Mas há um intrigante paradoxo nessa convergência, cujas consequências políticas despertam alguma esperança. Nos dois países é nítido o contraste entre o que dizem os manifestantes (endossados pelos respectivos presidentes) e o que mostram as pesquisas de opinião. No Brasil, é ampla a maioria a favor do isolamento social, como mostra o Datafolha. Nos Estados Unidos, pesquisa da Universidade de Yale revela que 84% dos entrevistados acreditam que é mais importante interromper a propagação do vírus que retomar a vida econômica. Mesmo entre os que perderam seus empregos, entre os Republicanos e entre os que votaram em Donald Trump a maioria opta por dar prioridade ao combate à pandemia.

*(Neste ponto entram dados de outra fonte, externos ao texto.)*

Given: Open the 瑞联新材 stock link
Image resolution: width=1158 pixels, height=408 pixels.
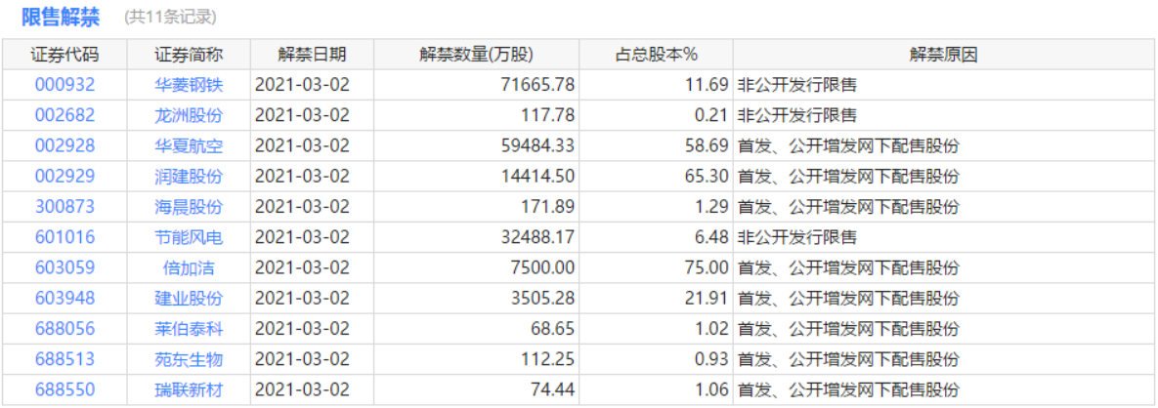Looking at the screenshot, I should [x=189, y=389].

Apenas 8% dos entrevistados consideram que o Congresso, o presidente Trump, os governadores e as autoridades de saúde deveriam fazer menos do que estão fazendo para enfrentar a Covid-19.

O contraste entre o barulho produzido pelas manifestações e o estado da opinião pública torna-se ainda mais flagrante quando se sabe que, pela pesquisa de Yale, os norte-americanos confiam menos nas informações sobre o novo coronavírus transmitidas por Trump do que naquelas que vêm de seu adversário na corrida presidencial em 2020, o democrata Joe Biden.

É verdade que a popularidade de Trump aumentou nas últimas semanas em torno de 3% relativamente ao período anterior à pandemia. Mas é um aumento muito menor do que o obtido por outros presidentes americanos em momentos de grave crise e, agora, por outras lideranças. Angela Merkel, por exemplo, saltou de 11% para 79% de aprovação. Macron foi de 36% a 51%. O governador de Nova York saltou de 44% para 71%.

A explicação desse contraste, segundo a jornalista do Washington Post que divulgou as informações, dá lugar a alguma esperança no cenário atual: diante de algo tão grave como a pandemia, os dirigentes que consolidaram sua trajetória política apostando na força da polarização, no culto ao ódio, ao grotesco, ao irracional e no permanente incêndio de suas bolhas digitais de repetição e redundância, talvez estejam perdendo a força que os conduziu ao poder. Se essa hipótese se confirmar, o tão propalado pós-Covid-19 poderá ser marcado, na política, pela ampla contestação aos métodos que ampliaram de maneira tão forte, ao redor do mundo, o poder da extrema-direita. Se assim for, para alguma coisa, essa pandemia terá servido.